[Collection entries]
┄┄┄┄┄┄┄┄┄┄┄┄┄┄┄┄┄┄┄┄
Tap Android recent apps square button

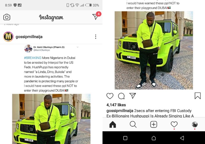[x=125, y=138]
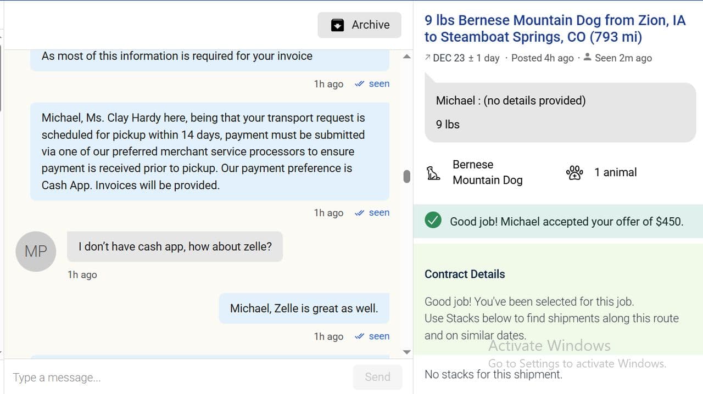Click the seen double-check under the invoice message

360,84
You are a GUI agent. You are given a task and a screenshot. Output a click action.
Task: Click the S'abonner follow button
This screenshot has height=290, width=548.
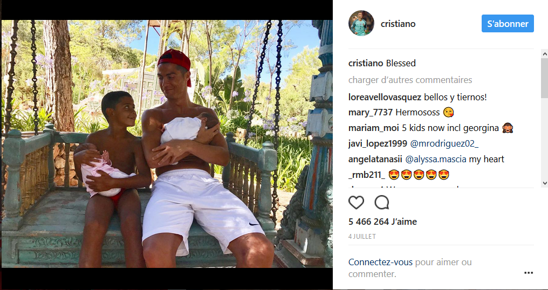[508, 23]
┄┄┄┄┄┄┄┄┄┄┄┄┄┄┄┄┄┄┄┄
Place every nonblank line of the listing above into a Markdown table with the columns Row and Line, numbering the rows in order. Omit the pictures.

| Row | Line |
|---|---|
| 1 | Tap Android recent apps square button |
| 2 | [x=125, y=138] |
| 3 | Click the seen double-check under the invoice message |
| 4 | 360,84 |
| 5 | You are a GUI agent. You are given a task and a screenshot. Output a click action. |
| 6 | Task: Click the S'abonner follow button |
| 7 | This screenshot has height=290, width=548. |
| 8 | [508, 23] |